I would suggest you listen to all and decide which advice applies to you.

There is a story about an insane asylum on the top of the hill and a car with a flat tire. Drivers pulls the wheel and puts the lug nuts in the hubcap. The hubcap gets jostled and the lug nuts go flying to the bottom of the hill. Driver is upset and screaming how will I ever cope with this? A passer by suggests he mount the spare by taking a lug nut from each other tire and then carefully drive to the bottom of the hill to fetch the others. The driver is impressed and comments on the shrewd advice and questions if gentleman is on the staff.
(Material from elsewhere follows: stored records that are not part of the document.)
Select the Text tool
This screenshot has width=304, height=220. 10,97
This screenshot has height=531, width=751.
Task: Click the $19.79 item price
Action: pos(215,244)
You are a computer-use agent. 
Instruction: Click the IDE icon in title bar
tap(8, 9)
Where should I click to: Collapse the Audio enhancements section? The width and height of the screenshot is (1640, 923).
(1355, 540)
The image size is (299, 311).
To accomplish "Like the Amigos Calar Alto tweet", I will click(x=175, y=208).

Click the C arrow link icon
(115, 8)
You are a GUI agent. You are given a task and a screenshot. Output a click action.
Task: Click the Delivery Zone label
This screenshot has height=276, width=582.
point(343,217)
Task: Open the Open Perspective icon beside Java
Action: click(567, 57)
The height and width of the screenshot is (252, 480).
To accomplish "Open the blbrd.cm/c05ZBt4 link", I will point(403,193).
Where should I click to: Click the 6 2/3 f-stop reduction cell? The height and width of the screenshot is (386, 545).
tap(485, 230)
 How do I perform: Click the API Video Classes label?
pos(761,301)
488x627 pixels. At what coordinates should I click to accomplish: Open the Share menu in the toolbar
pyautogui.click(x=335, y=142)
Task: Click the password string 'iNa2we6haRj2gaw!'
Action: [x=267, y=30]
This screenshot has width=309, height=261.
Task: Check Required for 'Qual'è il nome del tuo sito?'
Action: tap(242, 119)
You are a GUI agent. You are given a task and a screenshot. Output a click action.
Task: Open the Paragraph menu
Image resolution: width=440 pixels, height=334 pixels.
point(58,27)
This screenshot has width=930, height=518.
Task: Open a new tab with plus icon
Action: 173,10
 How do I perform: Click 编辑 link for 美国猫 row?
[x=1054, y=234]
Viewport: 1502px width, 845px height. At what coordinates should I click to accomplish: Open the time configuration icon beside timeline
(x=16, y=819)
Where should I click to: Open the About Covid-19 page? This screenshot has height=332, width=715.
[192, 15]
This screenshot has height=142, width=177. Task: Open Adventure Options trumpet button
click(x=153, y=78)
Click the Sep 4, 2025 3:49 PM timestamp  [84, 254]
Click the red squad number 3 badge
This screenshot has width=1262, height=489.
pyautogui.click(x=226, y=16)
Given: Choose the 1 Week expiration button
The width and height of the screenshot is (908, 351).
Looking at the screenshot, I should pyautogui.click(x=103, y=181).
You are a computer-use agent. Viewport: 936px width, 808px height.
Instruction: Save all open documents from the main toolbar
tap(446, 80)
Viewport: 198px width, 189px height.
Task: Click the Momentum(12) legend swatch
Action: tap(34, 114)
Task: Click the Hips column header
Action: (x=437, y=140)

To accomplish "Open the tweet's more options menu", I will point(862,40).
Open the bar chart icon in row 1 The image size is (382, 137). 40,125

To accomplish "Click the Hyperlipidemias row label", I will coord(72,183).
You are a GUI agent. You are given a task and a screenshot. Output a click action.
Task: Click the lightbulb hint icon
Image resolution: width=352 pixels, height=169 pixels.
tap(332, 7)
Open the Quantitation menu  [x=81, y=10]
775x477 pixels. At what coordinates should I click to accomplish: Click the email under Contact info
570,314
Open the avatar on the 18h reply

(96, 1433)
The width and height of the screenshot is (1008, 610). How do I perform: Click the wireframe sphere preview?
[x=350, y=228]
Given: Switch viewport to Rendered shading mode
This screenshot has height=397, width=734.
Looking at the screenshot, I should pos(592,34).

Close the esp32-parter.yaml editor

"No, I am crazy, but not stupid"

Kevin
 
I'm 76 and have tried, sometimes in vain, to provide guidance for my 23 y/o grandson. He's still struggling but we talk weekly and he seems to listen. Like others have said I wish I'd paid more attention to my elders, but hindsight is always 20/20.
 
There are a few cultures in the world that pay reverence to the older generation, unfortunately for the most part, America is not one of them.
 
In my youth, I met plenty of older people with gray hair, double chins, pot bellies who had "experience" and were immature, overaged children, now, at 73 I still meet them.
"Old age is hardest for those who never grew up in the first place."
 
The moment I actually became a adult was the first time I told Dad he was right. Said it quite often for many years after that. I did a lot of advise dispensing to teens over the decades. I never expected them to heed it before making their own mistakes. Just remember afterwards and possibly listen more the next time.
 
Old, old story, Samuel Clemons wrote about his father: "But when I got to be twenty-one, I was astonished at how much he had learned in seven years."--Mark Twain.
 
I gave up in frustration trying to impart some of my experience and a lifetime of observations on the human condition to my teen age grandchildren. They have no interest in anything I have to say so I stopped trying. All they want to do is stare at their iPhones.